Спутник тоже не понял ее разочарования.
– Ну и что? – знаком подзывая официанта, спросил он. – Повторите, пожалуйста. Подумаешь, не удержался, стишок прочитал. Кому ж ему еще было прочесть как не вам, университетским интеллигентам? У него там в монастыре сплошные посты, послушания, обеты и молитвы, Интернет по расписанию два часа в неделю и никакого читательского отклика. Понятное дело, не удержался парень, потешил самолюбие, тем более анонимно, под пушкинским прикрытием. Ну и что?..
– И ничего, – раздраженно подхватила Валентина, обижаясь на его недогадливость. – Вот именно что ничего! Сразу никаких бесов, – как бабка отшептала, все в один миг выветрились, словно ветром сдуло.
– Это почему же? – вскинул он брови.
– Да потому что поэты, а особенно русские, – наклоняясь к нему, холодно и презрительно отчеканила Валентина, ощущая внезапно нарастающую, усиленную коньяком упрямую и резкую враждебность, – самые распоследние сукины сыны во всем мире, а уж я повидала на своем пути немало сукиных и рассукиных сынов, поверь мне, русских и иностранных! Связываться с поэтом, – это как подцепить мандавошек.

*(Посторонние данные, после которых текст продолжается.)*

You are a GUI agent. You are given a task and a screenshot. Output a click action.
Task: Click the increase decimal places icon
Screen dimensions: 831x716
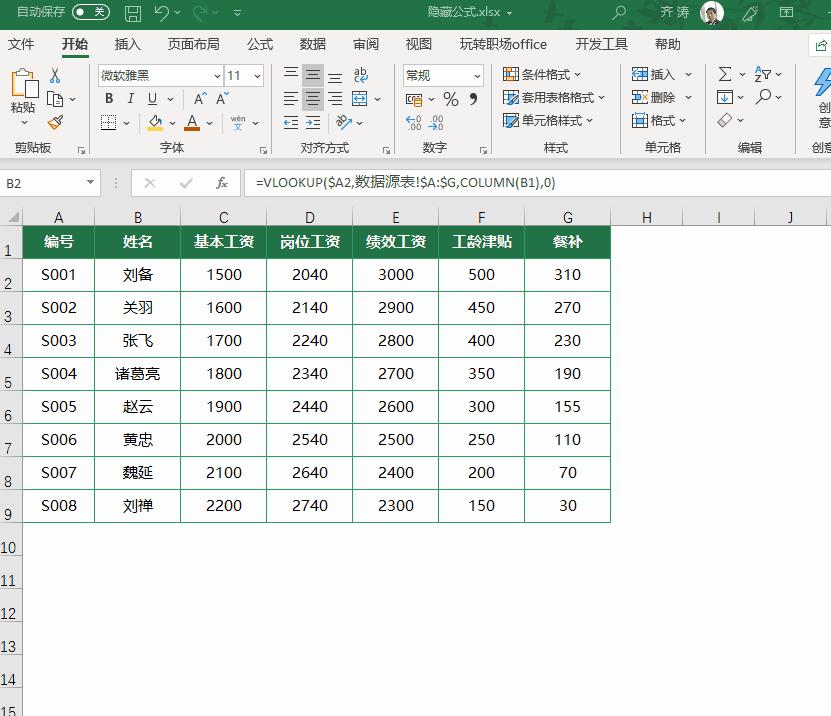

– То есть, я, стало быть, – лобковая вша на твоем прекрасном теле, так? – медленно бледнея, отклонился назад Спутник.
– Так ты-то не поэт. Ты в глубине души – чистой воды торгаш, и если б ты был посмелее, то бросил бы всю эту словесность нахер, как Рембо, а тебе просто смелости не хватает!..

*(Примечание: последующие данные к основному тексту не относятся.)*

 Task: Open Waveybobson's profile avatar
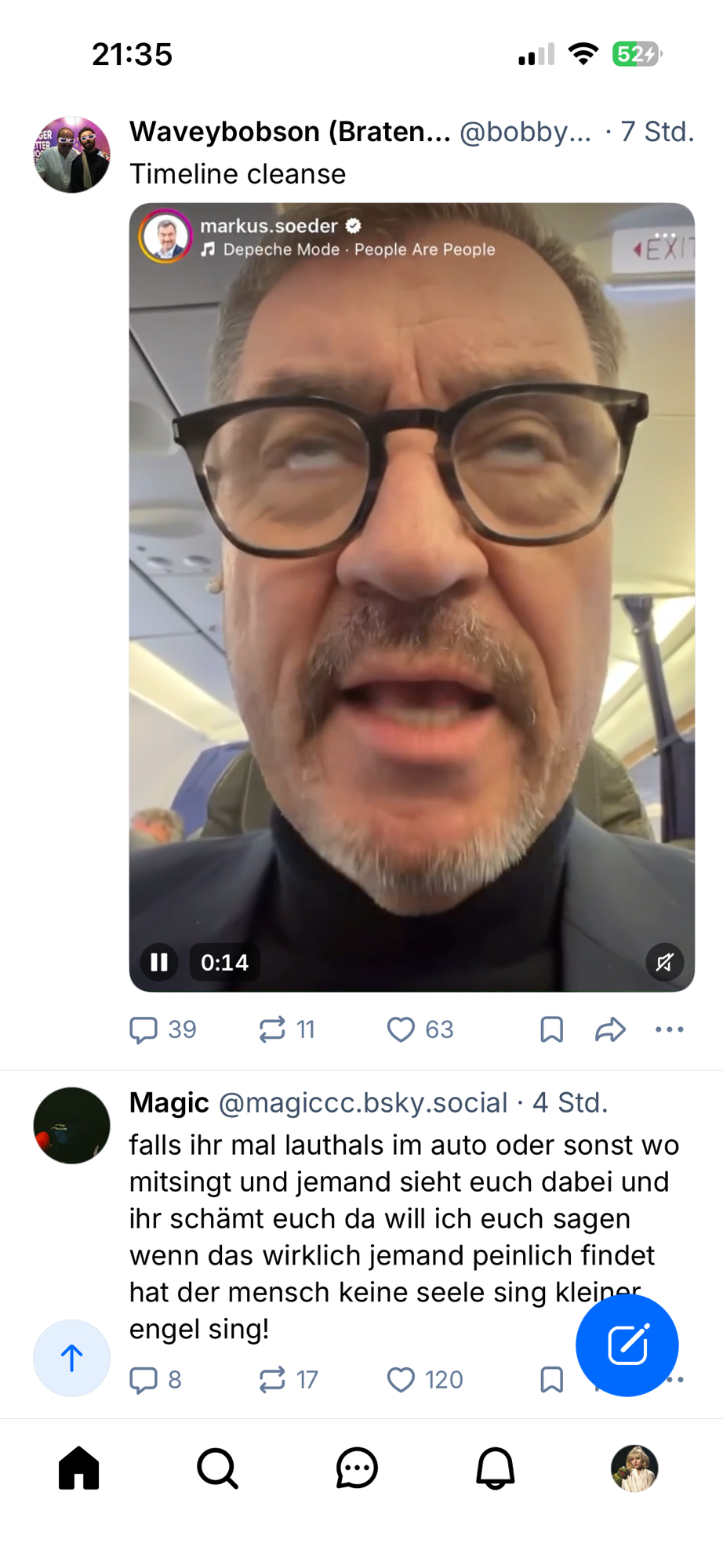[72, 154]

Мирная беседа совершенно неожиданно зашла в тупик жесткой яростной ссоры, в конце которой Спутнику надлежало бы по чести встать и уйти, кинув на стол пару тысячных бумажек, – желваки на его скулах так и заходили от оскорблений, которые Валентина бросала ему в лицо, как плевки. Ну и зачем ты его доводишь? – А хочется… Раз – да под дых, так, чтоб дыхалку перехватило, а второй раз, – да локтем по позвонкам, а третий раз да под ребра сапогом с коваными набойками, ты же мне их сам подремонтировал, разве не помнишь? Не умеешь любить – сиди дружи, милый. И уступишь сейчас здесь ты, а не я; тут я – центр-форвард, и я кидаю шайбу по твоим воротам. Три – ноль.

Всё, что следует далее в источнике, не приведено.